Well, it took a lot longer than I expected, but Sunday night, by odd coincidence, was the 4 week mark with no subs. I won't write up a big play by play, since most of you can probably imagine more or less how much fun that 10 week period was.
Anyway I'm in a relatively good place. Still wake up with shitty cramps after 4 - 5 hours of sleep, but nothing a hot shower followed by a walk around the block can't deal with. Other than that, the fatigue and occasional bouts of sweating and joint aches, I'm doing quite well. Eating well, exercise twice a day (managed to start running again last week, which has helped enormously), got my daily meditation practice back on track and I can usually manage to get out and do shit for a few hours every day, although if I over exert myself I do crash pretty hard when I get back. Finding the right balance of exertion - rest seems to be the key. More to the point though, there are are tangible day to day improvements, even if they're sometimes quite small, so I figure as long as I can keep myself headed in the right direction then things should keep improving especially sincce it is, relatively speaking, early days.

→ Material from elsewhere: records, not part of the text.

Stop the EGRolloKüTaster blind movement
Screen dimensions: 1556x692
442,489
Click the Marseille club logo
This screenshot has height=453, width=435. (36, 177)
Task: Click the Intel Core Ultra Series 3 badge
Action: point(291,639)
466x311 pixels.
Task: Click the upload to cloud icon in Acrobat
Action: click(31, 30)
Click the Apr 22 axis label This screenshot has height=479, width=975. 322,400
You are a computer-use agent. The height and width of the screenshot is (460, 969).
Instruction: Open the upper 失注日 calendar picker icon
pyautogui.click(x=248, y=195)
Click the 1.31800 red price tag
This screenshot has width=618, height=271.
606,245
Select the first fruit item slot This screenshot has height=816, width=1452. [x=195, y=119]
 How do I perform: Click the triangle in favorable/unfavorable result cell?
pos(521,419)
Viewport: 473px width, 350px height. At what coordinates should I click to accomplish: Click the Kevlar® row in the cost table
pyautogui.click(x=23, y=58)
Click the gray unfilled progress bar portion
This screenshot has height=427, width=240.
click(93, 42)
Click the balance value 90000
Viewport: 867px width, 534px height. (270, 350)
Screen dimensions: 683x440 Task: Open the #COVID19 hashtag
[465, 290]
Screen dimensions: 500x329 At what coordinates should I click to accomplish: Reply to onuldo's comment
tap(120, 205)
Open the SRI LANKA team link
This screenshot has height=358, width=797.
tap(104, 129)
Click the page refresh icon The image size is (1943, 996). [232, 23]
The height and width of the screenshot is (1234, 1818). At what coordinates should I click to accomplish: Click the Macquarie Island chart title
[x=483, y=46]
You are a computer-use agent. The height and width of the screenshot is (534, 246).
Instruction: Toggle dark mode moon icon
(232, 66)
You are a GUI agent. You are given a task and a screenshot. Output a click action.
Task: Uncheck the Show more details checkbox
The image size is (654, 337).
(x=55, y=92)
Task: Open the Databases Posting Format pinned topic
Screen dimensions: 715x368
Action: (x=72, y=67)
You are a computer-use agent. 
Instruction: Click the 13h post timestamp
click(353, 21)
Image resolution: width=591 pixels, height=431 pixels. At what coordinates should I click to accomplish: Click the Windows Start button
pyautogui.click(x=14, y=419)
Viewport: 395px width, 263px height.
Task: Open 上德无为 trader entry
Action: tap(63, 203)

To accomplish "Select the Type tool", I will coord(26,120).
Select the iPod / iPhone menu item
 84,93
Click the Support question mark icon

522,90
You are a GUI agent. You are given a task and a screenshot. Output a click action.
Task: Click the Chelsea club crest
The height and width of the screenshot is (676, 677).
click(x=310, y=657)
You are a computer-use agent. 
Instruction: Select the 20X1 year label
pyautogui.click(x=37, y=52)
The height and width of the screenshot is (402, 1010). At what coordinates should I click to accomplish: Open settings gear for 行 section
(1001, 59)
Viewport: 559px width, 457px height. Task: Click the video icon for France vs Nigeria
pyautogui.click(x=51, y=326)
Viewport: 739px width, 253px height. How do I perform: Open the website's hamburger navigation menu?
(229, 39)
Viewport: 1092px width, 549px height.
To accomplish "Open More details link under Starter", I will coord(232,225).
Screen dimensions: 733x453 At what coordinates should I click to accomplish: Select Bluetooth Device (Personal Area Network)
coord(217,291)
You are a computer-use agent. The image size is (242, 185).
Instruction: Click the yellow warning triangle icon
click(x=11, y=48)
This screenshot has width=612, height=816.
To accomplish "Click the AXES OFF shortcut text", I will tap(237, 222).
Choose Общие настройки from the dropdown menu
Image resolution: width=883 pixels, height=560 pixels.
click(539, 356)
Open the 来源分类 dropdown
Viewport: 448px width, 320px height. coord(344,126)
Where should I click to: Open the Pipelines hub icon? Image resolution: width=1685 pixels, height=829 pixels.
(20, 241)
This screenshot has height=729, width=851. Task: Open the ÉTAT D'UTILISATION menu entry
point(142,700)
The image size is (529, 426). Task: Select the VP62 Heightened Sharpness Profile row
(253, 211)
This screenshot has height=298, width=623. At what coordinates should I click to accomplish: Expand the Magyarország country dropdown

Oddly, the psychological side is a bit more than I expected. I figured the hard part would be the physical symptoms and the grind of dealing with those and maybe some big resurgence in cravings (which so far hasn't eventuated), but it feels like the subs were actually numbing things out quite a bit more than I thought. I know everyone says exactly that, but it always just felt like one of those things people say, the assumption that if you're on an opioid then you're not getting the full range of emotional experience, even if you feel like you are. Maybe "everyone" is right in this case. It's hard to describe, except that the world seems a bit more vivid and intense than before. Quantitatively it isn't a massive effect, but the process of adapting to the slight but constant increase in input can be a bit jarring at times. But it is, I think, a good change, although I'd guess it'll take another month or two to adapt.
So that, hopefully, is that

There's still the valium, but I don't anticipate as large a problem there, and it looks a lot more manageable from this side of the suboxone. I figured I should leave this for posterity instead of disappearing into the ether like so many other BLers have done (not that I'm QUITTING BLUELIGHT FOREVER AND EVER, but this place is pretty dead and most of the old crew seem to have moved on, so...), and of course, say thanks to those who've offered good wishes and input (and apologise to those who I suddenly stopped replying to - I found the whole thing easier if I didn't ruminate on it too much, so I avoided long update conversations for the most part until I was over the hilltop).